== EXERCISE TASK ==
Write out, word for word, the stretch of items from the line containing "Tap the Расстояние label" through the end of the items. Leave the pictures out.

== RECORDED INFORMATION ==
━━━━

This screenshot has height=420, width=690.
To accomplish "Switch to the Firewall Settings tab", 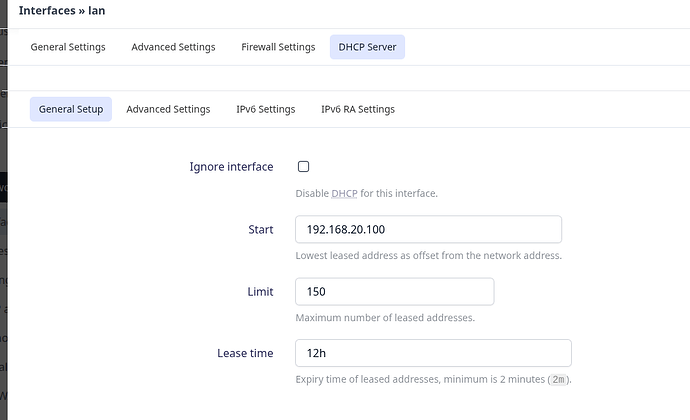I will pos(278,47).
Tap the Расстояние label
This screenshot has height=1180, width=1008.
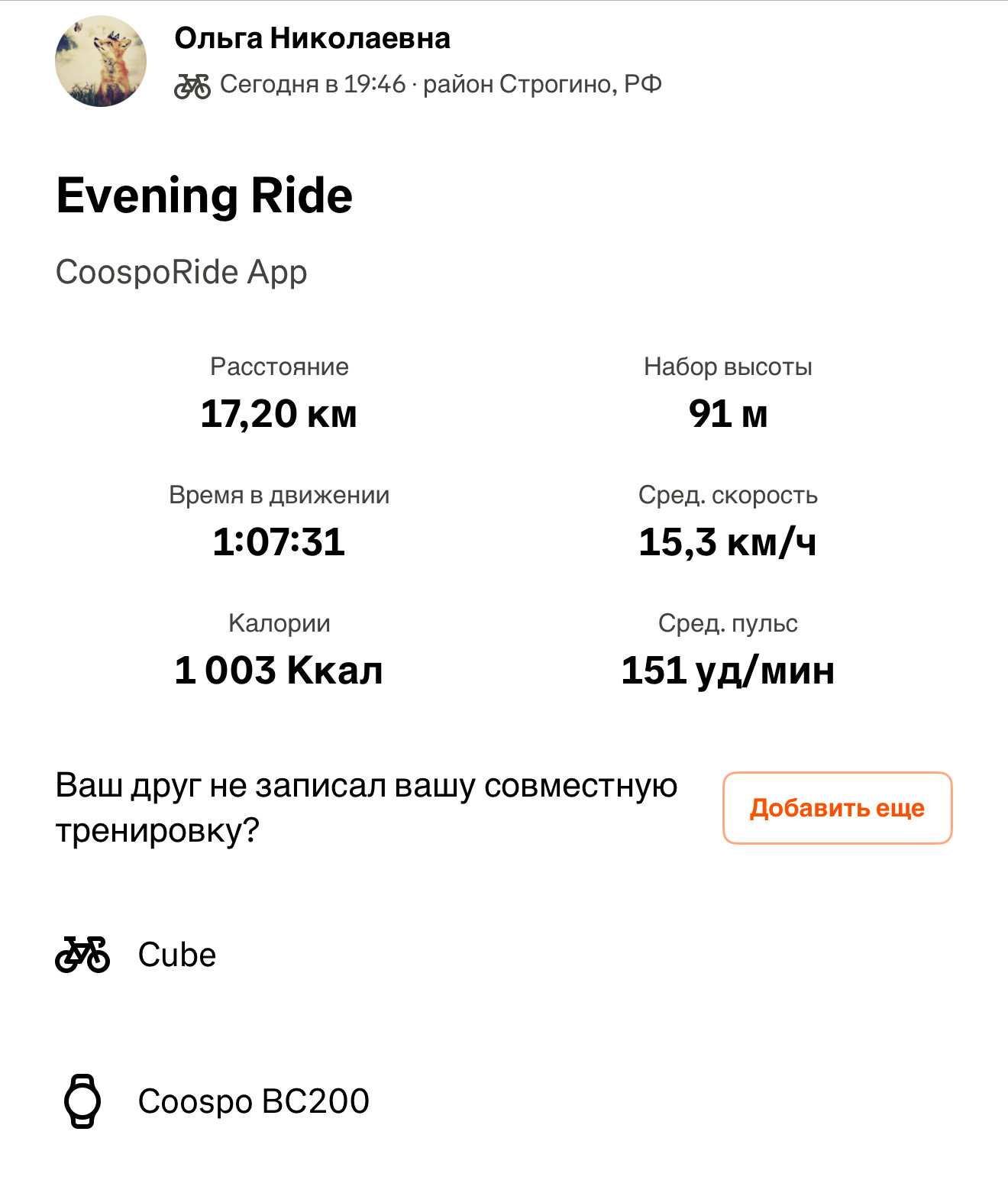click(x=279, y=367)
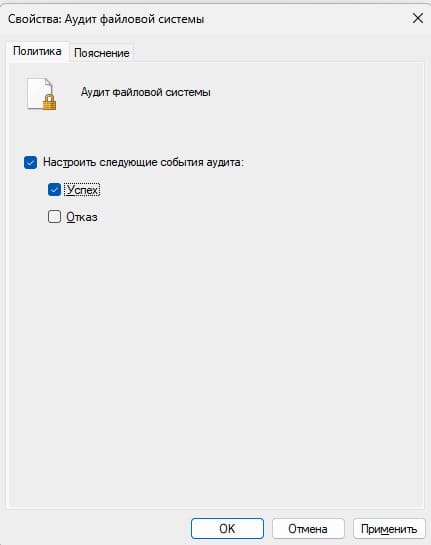This screenshot has height=545, width=431.
Task: Enable the Отказ checkbox
Action: 54,217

━━━━

== TASK ANSWER ==
Tap the Расстояние label
This screenshot has height=1180, width=1008.
click(x=279, y=367)
This screenshot has height=545, width=431.
Task: Enable the Отказ checkbox
Action: 54,217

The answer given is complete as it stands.